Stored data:
--- START ---
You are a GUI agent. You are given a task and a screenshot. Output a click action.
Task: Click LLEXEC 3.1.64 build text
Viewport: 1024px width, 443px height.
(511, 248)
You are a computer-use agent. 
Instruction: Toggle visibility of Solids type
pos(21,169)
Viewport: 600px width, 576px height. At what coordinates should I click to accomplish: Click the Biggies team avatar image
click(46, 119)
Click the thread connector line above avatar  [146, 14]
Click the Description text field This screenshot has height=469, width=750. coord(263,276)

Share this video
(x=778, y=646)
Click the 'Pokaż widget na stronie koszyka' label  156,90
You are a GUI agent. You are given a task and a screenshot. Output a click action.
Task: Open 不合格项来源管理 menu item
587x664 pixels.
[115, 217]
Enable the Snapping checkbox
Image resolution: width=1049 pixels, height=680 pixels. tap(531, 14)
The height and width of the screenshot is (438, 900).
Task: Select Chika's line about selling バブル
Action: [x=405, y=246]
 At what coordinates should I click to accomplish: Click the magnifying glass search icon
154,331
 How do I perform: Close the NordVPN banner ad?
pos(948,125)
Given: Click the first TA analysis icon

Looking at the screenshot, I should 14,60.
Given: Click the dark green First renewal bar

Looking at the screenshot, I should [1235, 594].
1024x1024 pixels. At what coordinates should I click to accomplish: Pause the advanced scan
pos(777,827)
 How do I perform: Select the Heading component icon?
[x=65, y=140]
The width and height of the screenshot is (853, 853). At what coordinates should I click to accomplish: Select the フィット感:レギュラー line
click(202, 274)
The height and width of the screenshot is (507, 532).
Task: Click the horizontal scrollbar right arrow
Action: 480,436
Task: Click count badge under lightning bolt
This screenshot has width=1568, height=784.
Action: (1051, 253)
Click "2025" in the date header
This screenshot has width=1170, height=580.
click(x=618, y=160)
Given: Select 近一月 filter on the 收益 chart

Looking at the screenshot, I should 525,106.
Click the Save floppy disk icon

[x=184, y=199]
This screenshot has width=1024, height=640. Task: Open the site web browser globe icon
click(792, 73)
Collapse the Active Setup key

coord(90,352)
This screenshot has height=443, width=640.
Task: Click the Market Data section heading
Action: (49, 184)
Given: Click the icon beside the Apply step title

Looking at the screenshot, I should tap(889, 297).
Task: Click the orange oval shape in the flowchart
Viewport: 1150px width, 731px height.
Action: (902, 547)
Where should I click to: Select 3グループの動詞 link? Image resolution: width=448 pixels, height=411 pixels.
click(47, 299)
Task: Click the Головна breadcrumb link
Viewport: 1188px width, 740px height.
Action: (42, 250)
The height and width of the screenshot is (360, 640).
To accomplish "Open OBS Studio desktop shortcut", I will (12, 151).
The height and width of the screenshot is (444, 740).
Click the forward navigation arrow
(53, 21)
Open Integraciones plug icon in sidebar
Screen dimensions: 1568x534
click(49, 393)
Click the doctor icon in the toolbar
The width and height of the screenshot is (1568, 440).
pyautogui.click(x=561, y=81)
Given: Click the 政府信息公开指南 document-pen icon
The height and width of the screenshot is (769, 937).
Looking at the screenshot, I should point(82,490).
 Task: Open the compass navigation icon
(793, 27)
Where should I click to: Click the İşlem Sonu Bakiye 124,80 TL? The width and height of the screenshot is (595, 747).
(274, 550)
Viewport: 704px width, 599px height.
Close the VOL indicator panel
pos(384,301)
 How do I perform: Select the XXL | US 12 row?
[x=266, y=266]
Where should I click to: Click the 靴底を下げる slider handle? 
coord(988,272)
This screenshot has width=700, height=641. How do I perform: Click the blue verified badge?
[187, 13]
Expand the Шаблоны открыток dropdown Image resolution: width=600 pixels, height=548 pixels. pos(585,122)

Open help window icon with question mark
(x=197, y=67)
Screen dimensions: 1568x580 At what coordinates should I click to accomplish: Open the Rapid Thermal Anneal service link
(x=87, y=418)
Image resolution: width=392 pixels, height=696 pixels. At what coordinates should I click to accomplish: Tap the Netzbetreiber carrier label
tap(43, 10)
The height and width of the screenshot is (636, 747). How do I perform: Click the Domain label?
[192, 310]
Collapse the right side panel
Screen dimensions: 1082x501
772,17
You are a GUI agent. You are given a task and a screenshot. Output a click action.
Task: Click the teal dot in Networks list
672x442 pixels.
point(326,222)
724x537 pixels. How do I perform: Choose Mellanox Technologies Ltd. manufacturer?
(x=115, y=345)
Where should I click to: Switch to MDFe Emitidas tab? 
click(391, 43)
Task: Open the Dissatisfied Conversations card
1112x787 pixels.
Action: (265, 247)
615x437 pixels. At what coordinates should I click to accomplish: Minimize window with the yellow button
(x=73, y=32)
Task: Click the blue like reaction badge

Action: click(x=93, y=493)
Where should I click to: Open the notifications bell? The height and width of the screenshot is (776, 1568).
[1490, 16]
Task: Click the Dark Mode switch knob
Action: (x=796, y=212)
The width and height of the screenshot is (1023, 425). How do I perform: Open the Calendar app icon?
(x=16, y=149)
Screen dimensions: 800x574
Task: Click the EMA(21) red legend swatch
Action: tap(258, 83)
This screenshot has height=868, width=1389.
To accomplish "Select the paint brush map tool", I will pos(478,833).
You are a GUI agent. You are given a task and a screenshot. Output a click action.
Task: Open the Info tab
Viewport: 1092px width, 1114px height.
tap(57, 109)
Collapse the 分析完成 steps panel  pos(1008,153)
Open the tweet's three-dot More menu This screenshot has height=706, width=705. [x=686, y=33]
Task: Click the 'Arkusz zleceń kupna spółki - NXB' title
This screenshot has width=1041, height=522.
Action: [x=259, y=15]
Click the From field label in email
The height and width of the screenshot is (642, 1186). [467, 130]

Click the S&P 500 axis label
--- END ---
# ABOUT THIS EXERCISE
Retype all of the data exactly, so that nothing differs from what is given.

# SOLUTION FOR THIS EXERCISE
You are a GUI agent. You are given a task and a screenshot. Output a click action.
Task: Click LLEXEC 3.1.64 build text
Viewport: 1024px width, 443px height.
(511, 248)
You are a computer-use agent. 
Instruction: Toggle visibility of Solids type
pos(21,169)
Viewport: 600px width, 576px height. At what coordinates should I click to accomplish: Click the Biggies team avatar image
click(46, 119)
Click the thread connector line above avatar  [146, 14]
Click the Description text field This screenshot has height=469, width=750. coord(263,276)

Share this video
(x=778, y=646)
Click the 'Pokaż widget na stronie koszyka' label  156,90
You are a GUI agent. You are given a task and a screenshot. Output a click action.
Task: Open 不合格项来源管理 menu item
587x664 pixels.
[115, 217]
Enable the Snapping checkbox
Image resolution: width=1049 pixels, height=680 pixels. tap(531, 14)
The height and width of the screenshot is (438, 900).
Task: Select Chika's line about selling バブル
Action: [x=405, y=246]
 At what coordinates should I click to accomplish: Click the magnifying glass search icon
154,331
 How do I perform: Close the NordVPN banner ad?
pos(948,125)
Given: Click the first TA analysis icon

Looking at the screenshot, I should 14,60.
Given: Click the dark green First renewal bar

Looking at the screenshot, I should [1235, 594].
1024x1024 pixels. At what coordinates should I click to accomplish: Pause the advanced scan
pos(777,827)
 How do I perform: Select the Heading component icon?
[x=65, y=140]
The width and height of the screenshot is (853, 853). At what coordinates should I click to accomplish: Select the フィット感:レギュラー line
click(202, 274)
The height and width of the screenshot is (507, 532).
Task: Click the horizontal scrollbar right arrow
Action: 480,436
Task: Click count badge under lightning bolt
This screenshot has width=1568, height=784.
Action: (1051, 253)
Click "2025" in the date header
This screenshot has width=1170, height=580.
click(x=618, y=160)
Given: Select 近一月 filter on the 收益 chart

Looking at the screenshot, I should 525,106.
Click the Save floppy disk icon

[x=184, y=199]
This screenshot has width=1024, height=640. Task: Open the site web browser globe icon
click(792, 73)
Collapse the Active Setup key

coord(90,352)
This screenshot has height=443, width=640.
Task: Click the Market Data section heading
Action: (49, 184)
Given: Click the icon beside the Apply step title

Looking at the screenshot, I should tap(889, 297).
Task: Click the orange oval shape in the flowchart
Viewport: 1150px width, 731px height.
Action: (902, 547)
Where should I click to: Select 3グループの動詞 link? Image resolution: width=448 pixels, height=411 pixels.
click(47, 299)
Task: Click the Головна breadcrumb link
Viewport: 1188px width, 740px height.
Action: (42, 250)
The height and width of the screenshot is (360, 640).
To accomplish "Open OBS Studio desktop shortcut", I will (12, 151).
The height and width of the screenshot is (444, 740).
Click the forward navigation arrow
(53, 21)
Open Integraciones plug icon in sidebar
Screen dimensions: 1568x534
click(49, 393)
Click the doctor icon in the toolbar
The width and height of the screenshot is (1568, 440).
pyautogui.click(x=561, y=81)
Given: Click the 政府信息公开指南 document-pen icon
The height and width of the screenshot is (769, 937).
Looking at the screenshot, I should point(82,490).
 Task: Open the compass navigation icon
(793, 27)
Where should I click to: Click the İşlem Sonu Bakiye 124,80 TL? The width and height of the screenshot is (595, 747).
(274, 550)
Viewport: 704px width, 599px height.
Close the VOL indicator panel
pos(384,301)
 How do I perform: Select the XXL | US 12 row?
[x=266, y=266]
Where should I click to: Click the 靴底を下げる slider handle? 
coord(988,272)
This screenshot has width=700, height=641. How do I perform: Click the blue verified badge?
[187, 13]
Expand the Шаблоны открыток dropdown Image resolution: width=600 pixels, height=548 pixels. pos(585,122)

Open help window icon with question mark
(x=197, y=67)
Screen dimensions: 1568x580 At what coordinates should I click to accomplish: Open the Rapid Thermal Anneal service link
(x=87, y=418)
Image resolution: width=392 pixels, height=696 pixels. At what coordinates should I click to accomplish: Tap the Netzbetreiber carrier label
tap(43, 10)
The height and width of the screenshot is (636, 747). How do I perform: Click the Domain label?
[192, 310]
Collapse the right side panel
Screen dimensions: 1082x501
772,17
You are a GUI agent. You are given a task and a screenshot. Output a click action.
Task: Click the teal dot in Networks list
672x442 pixels.
point(326,222)
724x537 pixels. How do I perform: Choose Mellanox Technologies Ltd. manufacturer?
(x=115, y=345)
Where should I click to: Switch to MDFe Emitidas tab? 
click(391, 43)
Task: Open the Dissatisfied Conversations card
1112x787 pixels.
Action: (265, 247)
615x437 pixels. At what coordinates should I click to accomplish: Minimize window with the yellow button
(x=73, y=32)
Task: Click the blue like reaction badge

Action: click(x=93, y=493)
Where should I click to: Open the notifications bell? The height and width of the screenshot is (776, 1568).
[1490, 16]
Task: Click the Dark Mode switch knob
Action: (x=796, y=212)
The width and height of the screenshot is (1023, 425). How do I perform: Open the Calendar app icon?
(x=16, y=149)
Screen dimensions: 800x574
Task: Click the EMA(21) red legend swatch
Action: tap(258, 83)
This screenshot has height=868, width=1389.
To accomplish "Select the paint brush map tool", I will pos(478,833).
You are a GUI agent. You are given a task and a screenshot. Output a click action.
Task: Open the Info tab
Viewport: 1092px width, 1114px height.
tap(57, 109)
Collapse the 分析完成 steps panel  pos(1008,153)
Open the tweet's three-dot More menu This screenshot has height=706, width=705. [x=686, y=33]
Task: Click the 'Arkusz zleceń kupna spółki - NXB' title
This screenshot has width=1041, height=522.
Action: [x=259, y=15]
Click the From field label in email
The height and width of the screenshot is (642, 1186). [467, 130]

Click the S&P 500 axis label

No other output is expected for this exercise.